I did online dating for years, on and off, but never allowed myself to get down about it. If I found it was making me feel a bit discouraged, I stopped for 6 months or so and concentrated on my friends, job, other social stuff. You will meet dickheads; it's par for the course unfortunately. But I know LOADS of people for whom it's worked (including me, eventually!)

beatenbyayellowteacup Thu 01-Sep-11 16:18:28

You're feeling awful because some knobjockey has been a knobjockey to you. Not all men are like that. It only takes one good bloke.

Í''m still waiting for him too, mind, but I will find him, now that I've finely tuned my twat radar smile

onefishswam Thu 01-Sep-11 16:26:39

i dont feel awful being on my own. im used to it. i just feel a bit crap that ive been single for so long. Im just feeling a bit lonely.
Ive got tons of things going on in my life. im a busy person, doesnt mean that i dont sometimes miss being in a relationship.

beatenbyayellowteacup Fri 02-Sep-11 01:15:42

today im just feeling awful about still being on my own

Sorry onefish - I was responding to that comment.

midwife99 Fri 02-Sep-11 08:37:54

I did alot of online dating & sometimes had that happen but I found that the premium paid sites are better to weed out timewasters than free ones & I never arranged a date until had been chatting on the phone with someone as well as online for a few weeks. It's bound to happen to everyone so it's def not you!! I used to say to friends that men have a conversation in their heads all by themselves along the lines of "oh god, she's got kids, what if she makes me fall in love with her & marry her & then the kids become my responsibility" etc etc! And that's before you've even said you want a relationship!

TrainingJedi Fri 02-Sep-11 08:44:25

I've had nothing but bad experiences from dating sites. I came across a man who started sending me naked pictures of himself. Another man who seemed lovely and just before we were due to meet he got drunk and sent me extremely abusive messages calling me a slut and saying I needn't think I could "fuck him around" as I would regret "fucking with him" - next day full of apologies and said he doesn't drink much hmm what a lucky escape that was.
One man I did meet turned out to be a complete mummy's boy, she packed his bags for him, cooked all his meals, still bought his underwear for him etc and he had NO IDEA what real life was like (classed his xbox live subscription as one of his monthly essential bills whilst his mum was paying off his credit card debts) and my current "boyfriend" who is turning up to be a fecking nightmare tbh.
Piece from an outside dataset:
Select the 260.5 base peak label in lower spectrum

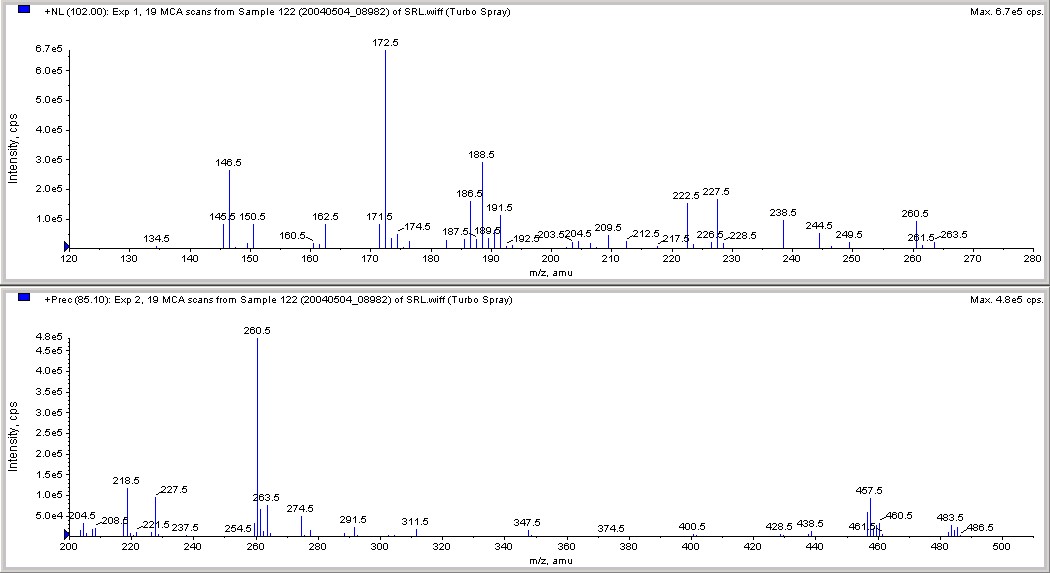tap(257, 331)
solidgoldbrass Fri 02-Sep-11 08:55:21

I have heard good things about guardian soulmates as a dating site (mate of mine met her DH through it) but you do have to pay to join. Mind you, it is an issue that if you are desperate for a man, you attract arseholes and predators, nice men are wary of women who seem messed up and vulnerable.
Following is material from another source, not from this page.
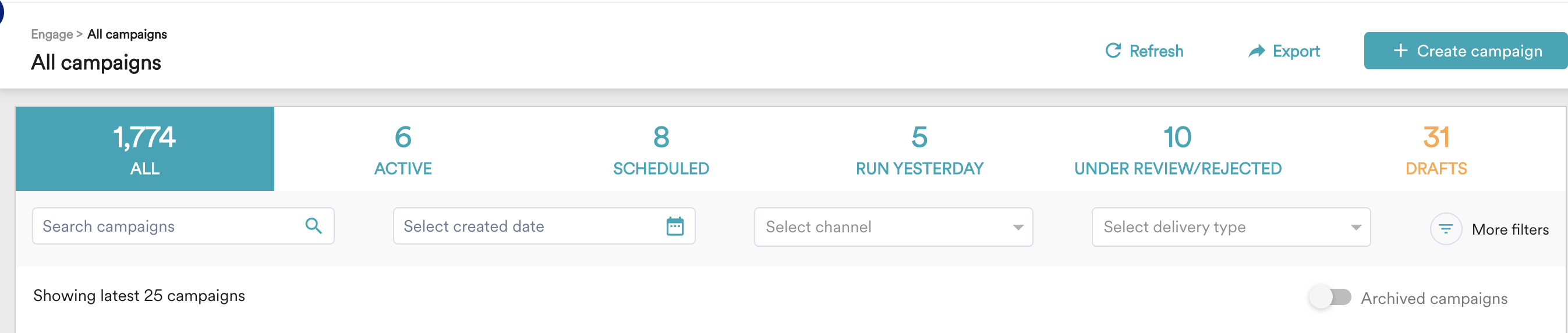Click the search magnifier icon

tap(313, 226)

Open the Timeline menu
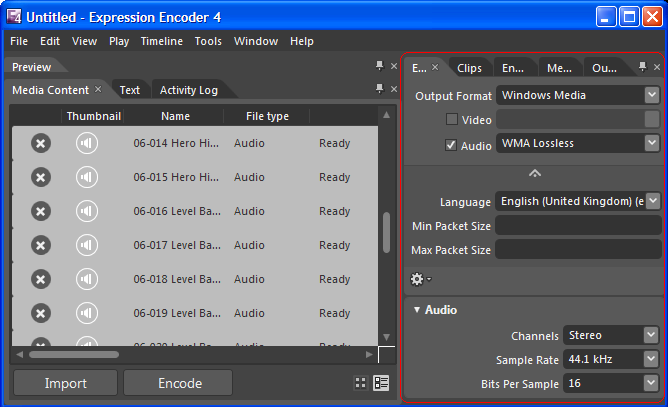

Makeyerowndamndinner Fri 02-Sep-11 18:03:43

The scenario you describe is really very common on dating sites. It's all so anonymous, nobody feels they really owe each other anything (which they don't), and so sometimes even basic courtesy can fly out of the window.

The trick is not to take it personally - you've never met this man, you have no idea what his personal circumstances might be - folk have all sorts of reasons for joining dating sites and being genuinely interested in forming a real relationship is only one of them.

I'm on Guardian Soulmates and there are definitely a lot of interesting and attractive men on there. The dynamics are the same as on any other dating site though - you need a hide like a rhino for this game I'm afraid!